ROLFING

(Investigator 96, 2004 May)


Rolfing, or structural integration, is a system developed by the late Swiss biochemist Ida Rolf. It is a technique whereby a trained practitioner attempts to change and align the physical structure of a human body in order to improve the physiological and psychological functioning of the person.

Rolf believed that as human beings evolved in the gravitational field of the Earth they developed a general structure, a muscular system and a physiology related to this energy field. To profit from the flow of gravity, a man must be so organized that he operates as though he existed symmetrically around such a gravity line.

To achieve what she considered to be the ultimate relationship between a human body and the gravitational force, Ida Rolf developed a system of vigorous massage of the fibrous tissue between the muscles and blood vessels to correct any deviations from the vertical alignment of all the structural segments of the body: the head, the thorax, the pelvis and the legs.

The causes for the deviation from the vertical plane may be the result of physical accidents or have an emotional origin, the latter in accord with many other body-mind theorists such as Wilhelm Reich, F.M. Alexander and Moshe Feldenkrais.

The massage technique differs from other methods in so far as the pressure, kneading and rubbing of the muscles is deep and can be quite painful.

While the theory is suspect, the overall result is the release of muscle tension, and the usual feeling of relaxation and well- being associated with other types of massage.

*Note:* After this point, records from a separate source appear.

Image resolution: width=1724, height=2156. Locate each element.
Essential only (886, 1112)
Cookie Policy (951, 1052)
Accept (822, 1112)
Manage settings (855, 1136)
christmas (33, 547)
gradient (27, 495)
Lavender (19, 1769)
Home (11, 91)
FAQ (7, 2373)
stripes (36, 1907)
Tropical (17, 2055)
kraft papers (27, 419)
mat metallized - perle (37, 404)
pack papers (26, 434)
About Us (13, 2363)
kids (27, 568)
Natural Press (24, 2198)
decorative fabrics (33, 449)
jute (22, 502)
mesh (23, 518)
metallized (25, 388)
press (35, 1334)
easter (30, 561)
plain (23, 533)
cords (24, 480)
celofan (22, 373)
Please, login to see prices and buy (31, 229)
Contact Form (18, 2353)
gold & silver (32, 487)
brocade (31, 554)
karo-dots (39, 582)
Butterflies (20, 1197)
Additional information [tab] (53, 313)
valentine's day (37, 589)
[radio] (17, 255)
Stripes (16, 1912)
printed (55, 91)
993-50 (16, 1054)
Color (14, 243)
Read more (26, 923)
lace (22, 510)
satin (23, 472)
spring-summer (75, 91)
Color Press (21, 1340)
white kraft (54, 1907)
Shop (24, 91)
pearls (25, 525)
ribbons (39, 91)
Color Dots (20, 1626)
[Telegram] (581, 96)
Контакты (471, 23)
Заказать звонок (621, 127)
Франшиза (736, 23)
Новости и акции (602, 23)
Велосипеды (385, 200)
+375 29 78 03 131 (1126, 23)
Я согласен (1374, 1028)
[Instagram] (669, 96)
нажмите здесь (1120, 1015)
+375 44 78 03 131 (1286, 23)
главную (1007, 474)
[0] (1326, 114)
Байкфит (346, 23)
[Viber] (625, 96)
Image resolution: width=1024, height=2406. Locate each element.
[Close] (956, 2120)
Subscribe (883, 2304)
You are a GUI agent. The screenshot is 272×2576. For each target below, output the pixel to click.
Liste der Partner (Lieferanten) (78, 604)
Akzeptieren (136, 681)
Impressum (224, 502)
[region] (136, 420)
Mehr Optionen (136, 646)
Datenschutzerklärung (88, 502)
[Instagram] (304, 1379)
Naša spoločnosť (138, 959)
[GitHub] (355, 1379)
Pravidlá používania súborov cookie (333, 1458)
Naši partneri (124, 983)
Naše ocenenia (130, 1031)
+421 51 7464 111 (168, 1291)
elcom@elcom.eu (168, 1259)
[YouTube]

Speaking from personal experience, I am not convinced that my sore neck and shoulder muscles, the result of a Rolf massage, were worth it.
 
 

Bibliography:

Barlow, W 1979. The Alexander Technique. Alfred A. Knopf. NY.
Feldenkrais, M. 1972. Awareness Through Movement. Harper and Row. NY.
Grossman, R. 1986. The Other Medicines. Pan Books. London.
Hanna, T. 1980. The Body of Life. Alfred A. Knopf, New York.
Jones, F. P. 1976. Awareness in Action. Shocken Books, New York.
Rolf, 1. 1978. Rolfing: The Integration of Human Structures. Harper and Row.
Stalker, D. and Glymour, C. 1985. Examining Holistic Medicine. Prometheus Books, Buffalo, NY.
Yahn, G. "The Impact of Holistic Medicine, Medical Groups, and Health Concepts." Journal of the American Medical Association. 242:2202-2205.
Young, J. H. 1967. The Medical Messiahs: A Social History of Health Quackery in the Twentieth-Century. Princeton University Press.